International

Les États-Unis "ne cherchent pas une nouvelle guerre froide", dit Joe Biden à l’ONU

Assemblée générale de l’ONU

Témoignages.re / 23 septembre 2021

Le président américain, Joe Biden, s’est adressé à la 76e session de l’Assemblée générale de l’ONU à New York, le 21 septembre 2021, où il a assuré que les États-Unis veulent ouvrir une "ère de diplomatie" après la fin de la guerre en Afghanistan et "ne cherchent pas une nouvelle Guerre froide".

Pourtant, les actes des américains laissent envisager le contraire. Entre le retrait d’Afghanistan, la crise des sous-marins, les américains continent de déployer son armée dans le monde.

Joe Biden a affirmé, mardi 21 septembre, son attachement à la diplomatie et au multilatéralisme face à des alliés européens qui l’accusent de faire trop souvent cavalier seul. "Nous ne voulons pas d’une nouvelle guerre froide, ou d’un monde divisé en blocs rigides", a lancé le président des États-Unis pour le premier discours de son mandat à l’Assemblée générale des Nations unies.

Pour autant, "les États-Unis vont participer à la compétition, et y participer avec vigueur", a-t-il prévenu en donnant sa vision de la confrontation avec la Chine, sans la nommer.

"Avec nos valeurs et notre force, nous allons défendre nos alliés et nos amis, et nous opposer aux tentatives des pays plus forts de dominer les plus faibles", a-t-il martelé.

Le président Joe Biden s’est engagé dans un combat contre les "autocraties", et a aussi promis de "défendre la démocratie".

Pour le démocrate américain, le discours dans le temple du multilatéralisme a été l’occasion de mettre en avant le "retour" de l’Amérique comme partenaire fiable auprès de ses alliés malmenés pendant quatre années de mandat de Donald Trump.

"Au cours des huit derniers mois, j’ai accordé la priorité à la reconstruction de nos alliances, à la revitalisation de nos partenariats et à la reconnaissance qu’ils sont essentiels à la sécurité et à la prospérité durables de l’Amérique", a-t-il plaidé.

Il s’est surtout engagé à ouvrir une "ère de diplomatie" après la fin de la guerre en Afghanistan, assurant que la force militaire ne serait utilisée par les États-Unis qu’en "dernier recours".

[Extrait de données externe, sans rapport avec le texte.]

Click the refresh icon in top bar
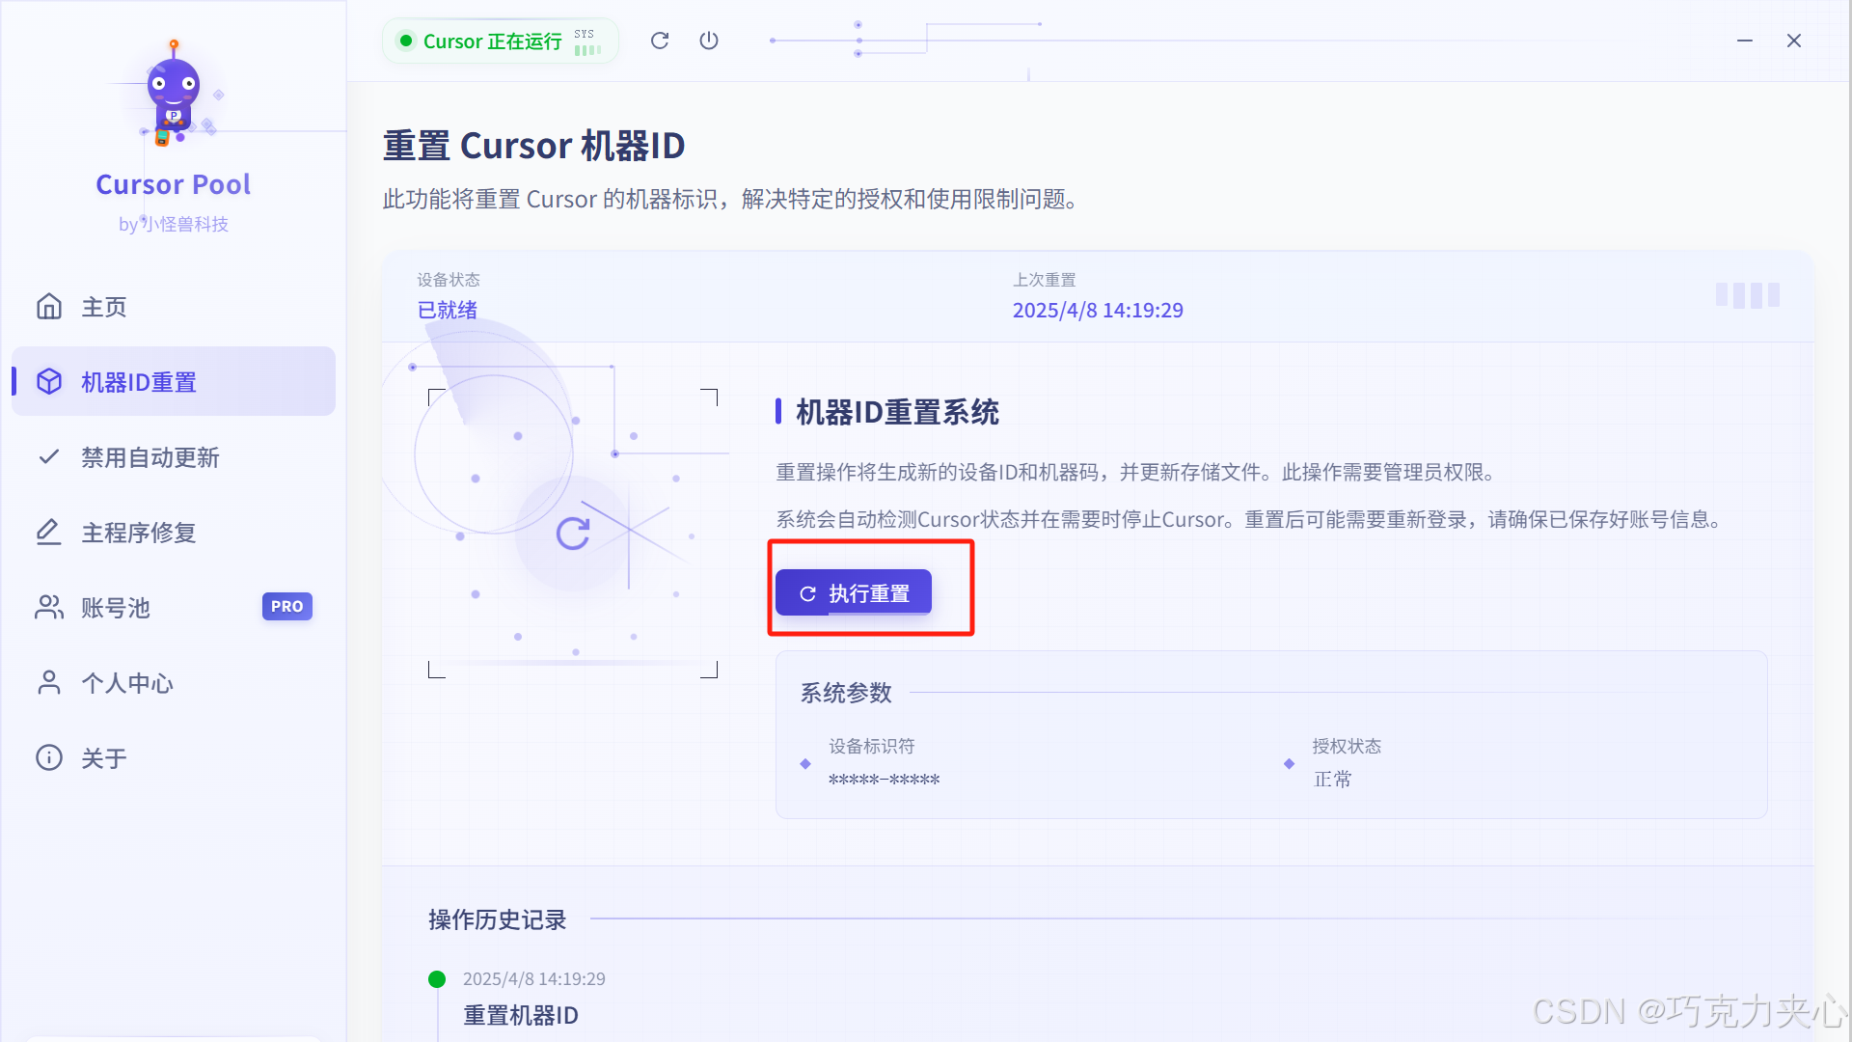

Ce discours marque la différence avec celui de l’ancien président Donald Trump, qui a mit à mal les relations diplomatiques entre les pays de l’ONU et les Etats-Unis. Cependant, les vœux de bonne entente sont remit en cause par le retrait chaotique des troupes américaines en Afghanistan, puis la crise ouverte avec la France dans l’affaire des sous-marins, qui a éclaté la semaine dernière, ont totalement brouillé son message.

Paris ne décolère pas contre l’annonce par les États-Unis, le 15 septembre, d’un pacte de sécurité conclu avec l’Australie et le Royaume-Uni pour contrer la Chine, surnommé Aukus. Ce nouveau partenariat s’est fait dans le dos des Français, qui ont perdu un énorme contrat de sous-marins commandés par Canberra.

Le ministre français des Affaires étrangères, Jean-Yves Le Drian, a encore dénoncé lundi à New York une décision "brutale" et une "rupture de confiance entre alliés". De son côté, l’Union européenne a offert à la France le "soutien" et la "solidarité" qu’elle espérait, selon le chef de la diplomatie européenne, Josep Borrell.

Interrogé par Franceinfo, Benjamin Haddad, chercheur en relations internationales, directeur "Europe" au think tank Atlantic council de Washington estime que c’est un discours "que n’aurait pas répudié Donald Trump" car "ici, on était beaucoup plus dans un discours America first : défense des intérêts vitaux des Etats-Unis".

D’ailleurs, vingt ans après le 11 septembre, les Etats-Unis se retirent de l’Afghanistan mais continuent de projeter son armée partout dans le monde. En effet, les Etats-Unis sont déployés à l’étranger dans 800 bases militaires déclarées et 177 pays, en comptant le corps de garde des ambassades.

Outre la présence militaire, Joe Biden veut s’assurer de la solidité de ses alliances après ce discours fleuve. Outre le pacte passé avec l’Australie, il va assister au premier sommet en personne du Quad, une alliance avec l’Inde, le Japon et l’Australie, décrite comme essentielle pour la stabilité de cette région indo-pacifique.